Su mirada topó con una oscura estancia iluminada por el resplandor de una única vela. La vela era roja. Estaba pegada sobre una calavera encima de la mesa que ocupaba el centro de la habitación. Detrás de la mesa estaba sentado un hombre corpulento, vestido de oscuro, de rostro muy pálido, como si se lo hubiera encalado; un parche negro le tapaba el ojo izquierdo. Encima de la mesa, delante de él, había un grueso libro forrado en cuero que colgaba de una cadena; lo estaba leyendo.

Levantó entonces la cabeza y miró fijamente hacia allí, como si hubiera advertido la presencia de Krabat tras la rendija de la puerta. Aquella mirada le penetró hasta los tuétanos al muchacho. El ojo empezó a escocerle, empezó a llorar y la imagen de la estancia se le volvió borrosa.

Krabat se frotó el ojo..., entonces notó como por detrás una mano gélida se le ponía encima del hombro, sintió la frialdad a través de la chaqueta y de la camisa. Al mismo tiempo oyó una voz ronca que decía en lusaciano:

—¡Ya estás aquí!

Krabat se sobrecogió, conocía aquella voz. Cuando se dio media vuelta se encontró frente a aquel hombre..., el hombre del parche en el ojo.

¿Cómo había llegado hasta allí tan de súbito? Por la puerta seguro que no había salido.

El hombre llevaba una vela encendida en la mano. Examinó en silencio a Krabat, luego adelantó la barbilla y dijo:

—Yo soy aquí el maestro. Podrás ser mi aprendiz, necesito uno. ¿Te gustaría, no?

—Sí me gustaría —se oyó Krabat responder a sí mismo. Su voz sonó extraña, como si no tuviera nada que ver con la suya..

—¿Y qué es lo que quieres que te enseñe? ¿A moler... o también todo lo demás? —Quiso saber el maestro.
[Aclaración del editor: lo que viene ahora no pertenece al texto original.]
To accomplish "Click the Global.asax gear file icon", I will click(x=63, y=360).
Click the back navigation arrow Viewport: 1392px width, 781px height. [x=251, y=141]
—Lo demás también —dijo Krabat.

El molinero le tendió entonces la mano izquierda.

—¡Chócala!

En el momento en que se dieron el apretón de manos se oyó un sordo estrépito y gran ajetreo en la casa. Parecía proceder de las profundidades de la tierra. El suelo osciló, las paredes empezaron a temblar, las vigas y los pilares se estremecieron.

Krabat pegó un grito, quiso salir corriendo —«¡tengo que salir de aquí como sea!»—, pero el maestro le cerró el paso.
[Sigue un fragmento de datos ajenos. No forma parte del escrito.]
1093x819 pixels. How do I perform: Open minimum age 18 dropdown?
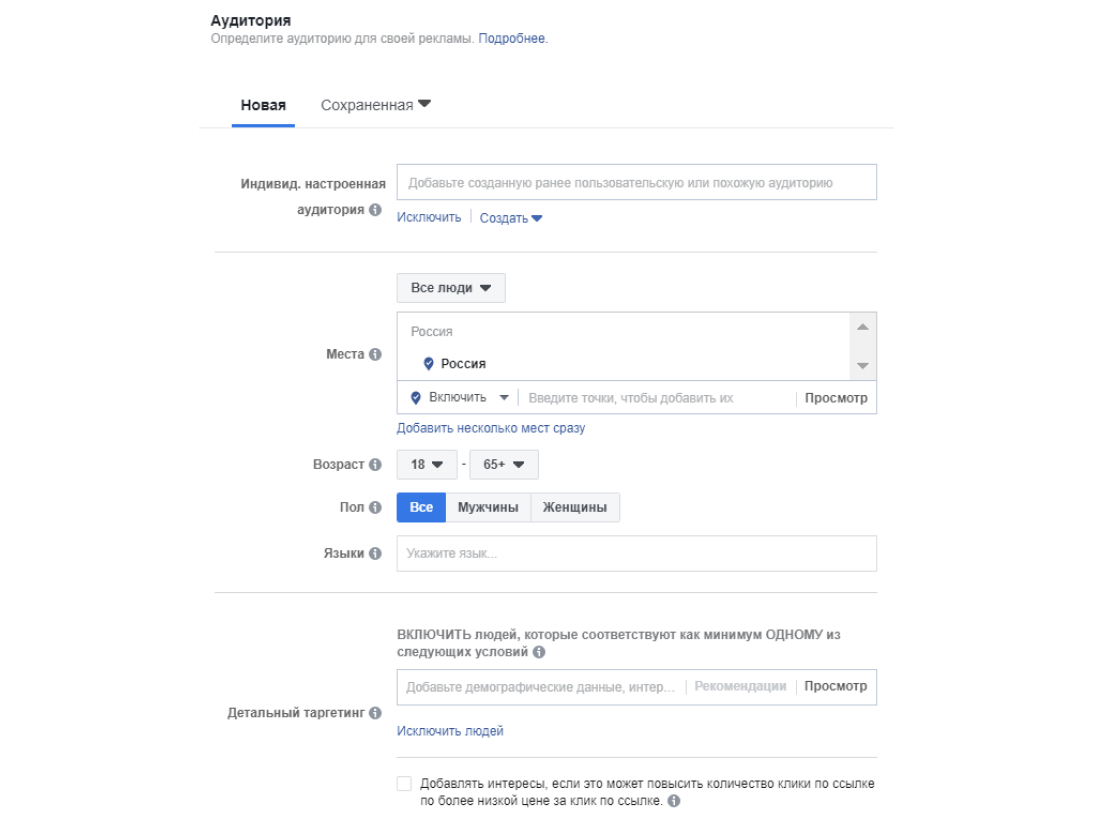coord(427,465)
—¡Es el molino! —gritó haciendo bocina con las manos—. ¡Es que ha empezado de nuevo a moler!

Once y uno

El maestro le indicó a Krabat que le acompañara. Sin decir una palabra alumbró al muchacho por la empinada escalera de madera que conducía a la buhardilla, donde tenían su dormitorio los ayudantes del molinero. A la luz de la vela, Krabat reconoció doce catres bajos con jergones de paja, seis a un lado del pasillo central y seis al otro; junto a cada uno de ellos un armario estrecho y un taburete de madera de pino. Sobre los jergones de paja había mantas arrugadas, en el pasillo un par de escabeles volcados, también camisas y polainas aquí y allá.

Al parecer a los ayudantes del molinero les habían sacado precipitadamente de la cama, para que se pusieran al trabajo.

Un solo sitio para dormir estaba intacto, el maestro señaló el hato de ropa que había a los pies del catre.

—¡Ahí tienes tus cosas!

Luego se dio media vuelta y se alejó llevándose la luz.

Krabat se quedó allí de pie en medio de la oscuridad. Empezó a desnudarse lentamente. Cuando se quitó la gorra de la cabeza rozó con la punta de los dedos la corona de paja: ¡Ah, sí, hasta el día anterior él había sido uno de los tres Reyes Magos!... ¡Qué lejano estaba ya todo aquello!